Re: How hard would it be to implement sparse fetching/pulling?
- Date: Fri, 1 Dec 2017 10:16:58 -0800
- From: Jonathan Nieder <jrnieder@xxxxxxxxx>
- Subject: Re: How hard would it be to implement sparse fetching/pulling?
Jeff Hostetler wrote:
> On 11/30/2017 3:03 PM, Jonathan Nieder wrote:
>> One piece of missing functionality that looks intereseting to me: that
>> series batches fetches of the missing blobs involved in a "git
>> checkout" command:
>> But if doesn't batch fetches of the missing blobs involved in a "git
>> diff <commit> <commit>" command. That might be a good place to get
>> your hands dirty. :)
> Jonathan Tan added code in unpack-trees to bulk fetch missing blobs
> before a checkout.

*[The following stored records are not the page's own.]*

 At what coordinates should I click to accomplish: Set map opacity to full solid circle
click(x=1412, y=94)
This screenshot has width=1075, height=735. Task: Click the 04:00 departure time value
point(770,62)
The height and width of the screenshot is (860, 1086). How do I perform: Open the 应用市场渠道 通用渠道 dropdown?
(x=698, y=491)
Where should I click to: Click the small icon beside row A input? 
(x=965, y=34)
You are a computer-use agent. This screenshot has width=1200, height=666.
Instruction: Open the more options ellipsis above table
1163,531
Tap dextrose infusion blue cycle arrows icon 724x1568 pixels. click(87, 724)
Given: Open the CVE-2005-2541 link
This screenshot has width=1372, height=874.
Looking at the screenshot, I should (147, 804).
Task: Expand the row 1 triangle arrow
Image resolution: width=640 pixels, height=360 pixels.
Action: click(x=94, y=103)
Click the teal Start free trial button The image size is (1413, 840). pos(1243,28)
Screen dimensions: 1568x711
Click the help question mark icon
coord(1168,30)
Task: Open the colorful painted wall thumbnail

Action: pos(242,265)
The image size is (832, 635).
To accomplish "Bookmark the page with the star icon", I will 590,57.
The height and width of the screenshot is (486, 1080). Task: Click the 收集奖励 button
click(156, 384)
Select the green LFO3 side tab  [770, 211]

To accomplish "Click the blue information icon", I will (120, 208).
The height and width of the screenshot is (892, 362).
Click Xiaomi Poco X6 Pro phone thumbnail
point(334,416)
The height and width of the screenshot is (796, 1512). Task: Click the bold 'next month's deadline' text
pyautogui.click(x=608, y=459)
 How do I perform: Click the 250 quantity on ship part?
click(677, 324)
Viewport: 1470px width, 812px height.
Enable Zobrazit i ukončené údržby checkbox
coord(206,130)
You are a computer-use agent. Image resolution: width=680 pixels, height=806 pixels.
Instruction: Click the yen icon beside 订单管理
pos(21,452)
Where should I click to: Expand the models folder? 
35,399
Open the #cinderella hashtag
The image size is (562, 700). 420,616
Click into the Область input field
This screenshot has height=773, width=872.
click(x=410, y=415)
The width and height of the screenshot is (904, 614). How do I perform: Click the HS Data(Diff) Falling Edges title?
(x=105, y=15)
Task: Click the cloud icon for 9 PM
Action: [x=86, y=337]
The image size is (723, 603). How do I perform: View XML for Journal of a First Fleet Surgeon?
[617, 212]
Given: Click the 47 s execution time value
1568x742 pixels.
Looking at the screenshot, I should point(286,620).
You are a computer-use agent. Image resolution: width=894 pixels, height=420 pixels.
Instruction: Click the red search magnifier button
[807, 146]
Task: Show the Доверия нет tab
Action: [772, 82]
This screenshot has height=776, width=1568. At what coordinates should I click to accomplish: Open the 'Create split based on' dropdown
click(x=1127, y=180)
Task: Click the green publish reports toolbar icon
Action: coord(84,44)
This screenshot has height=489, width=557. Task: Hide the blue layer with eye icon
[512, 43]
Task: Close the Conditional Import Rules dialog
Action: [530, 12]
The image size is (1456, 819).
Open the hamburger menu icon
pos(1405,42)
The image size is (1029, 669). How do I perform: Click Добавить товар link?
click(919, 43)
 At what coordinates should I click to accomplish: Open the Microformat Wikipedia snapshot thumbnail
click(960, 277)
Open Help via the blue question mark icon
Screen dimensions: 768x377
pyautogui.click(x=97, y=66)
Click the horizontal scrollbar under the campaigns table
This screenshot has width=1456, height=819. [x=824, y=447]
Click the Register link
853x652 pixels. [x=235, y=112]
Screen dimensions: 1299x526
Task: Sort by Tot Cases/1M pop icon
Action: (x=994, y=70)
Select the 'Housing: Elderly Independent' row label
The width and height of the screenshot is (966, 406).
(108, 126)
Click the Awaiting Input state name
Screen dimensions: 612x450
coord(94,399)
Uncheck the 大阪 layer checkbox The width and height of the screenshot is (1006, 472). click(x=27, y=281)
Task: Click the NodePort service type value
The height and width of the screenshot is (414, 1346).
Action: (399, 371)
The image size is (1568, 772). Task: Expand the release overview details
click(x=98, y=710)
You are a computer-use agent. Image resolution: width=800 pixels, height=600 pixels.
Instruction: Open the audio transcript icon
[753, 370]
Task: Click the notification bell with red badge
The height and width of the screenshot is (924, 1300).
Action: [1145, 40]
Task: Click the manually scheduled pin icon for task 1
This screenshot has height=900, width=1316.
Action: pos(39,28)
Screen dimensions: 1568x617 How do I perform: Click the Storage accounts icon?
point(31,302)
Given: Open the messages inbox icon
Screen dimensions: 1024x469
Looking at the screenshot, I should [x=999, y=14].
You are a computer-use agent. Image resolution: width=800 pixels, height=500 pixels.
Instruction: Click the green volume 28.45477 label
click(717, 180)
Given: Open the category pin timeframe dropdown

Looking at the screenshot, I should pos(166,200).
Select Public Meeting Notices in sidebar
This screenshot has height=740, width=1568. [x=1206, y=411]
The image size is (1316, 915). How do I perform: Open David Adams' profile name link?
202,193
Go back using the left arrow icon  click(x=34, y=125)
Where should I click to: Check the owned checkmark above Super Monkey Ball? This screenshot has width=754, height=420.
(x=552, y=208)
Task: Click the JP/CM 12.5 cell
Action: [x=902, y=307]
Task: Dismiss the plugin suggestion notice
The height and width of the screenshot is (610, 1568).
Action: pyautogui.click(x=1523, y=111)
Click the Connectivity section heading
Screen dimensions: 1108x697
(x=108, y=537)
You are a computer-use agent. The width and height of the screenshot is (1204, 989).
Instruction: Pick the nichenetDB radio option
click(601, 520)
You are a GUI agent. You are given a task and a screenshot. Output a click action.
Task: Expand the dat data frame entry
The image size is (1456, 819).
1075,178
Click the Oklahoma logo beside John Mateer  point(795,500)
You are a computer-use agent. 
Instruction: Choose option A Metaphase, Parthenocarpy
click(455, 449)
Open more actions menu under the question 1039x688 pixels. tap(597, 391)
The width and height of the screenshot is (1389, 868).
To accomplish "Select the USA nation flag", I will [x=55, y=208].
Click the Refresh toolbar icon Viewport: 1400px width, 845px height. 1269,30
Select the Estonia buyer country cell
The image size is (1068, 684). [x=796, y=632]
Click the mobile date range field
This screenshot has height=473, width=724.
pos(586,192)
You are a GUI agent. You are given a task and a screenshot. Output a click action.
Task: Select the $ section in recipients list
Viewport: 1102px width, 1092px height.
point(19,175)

This is limited to the missing blobs needed for
> the target commit. We need this to make checkout seamless, but it
> does mean that checkout may need online access.
Just to clarify: other parts of the series already fetch all missing
blobs that are required for a command. What that bulk-fetch patch
does is to make that more efficient, by using a single fetch request
to grab all the blobs that are needed for checkout, instead of one
fetch per blob.
This doesn't change the online access requirement: online access is
needed if and only if you don't have the required objects already
available locally. For example, if at clone time you specified a
sparse checkout pattern and you haven't changed that sparse checkout
pattern, then online access is not needed for checkout.
> I've also talked about a pre-fetch capability to bulk fetch missing
> blobs in advance of some operation. You could speed up the above
> diff command or back-fill all the blobs I might need before going
> offline for a while.
In particular, something like this seems like a very valuable thing to
have when changing the sparse checkout pattern.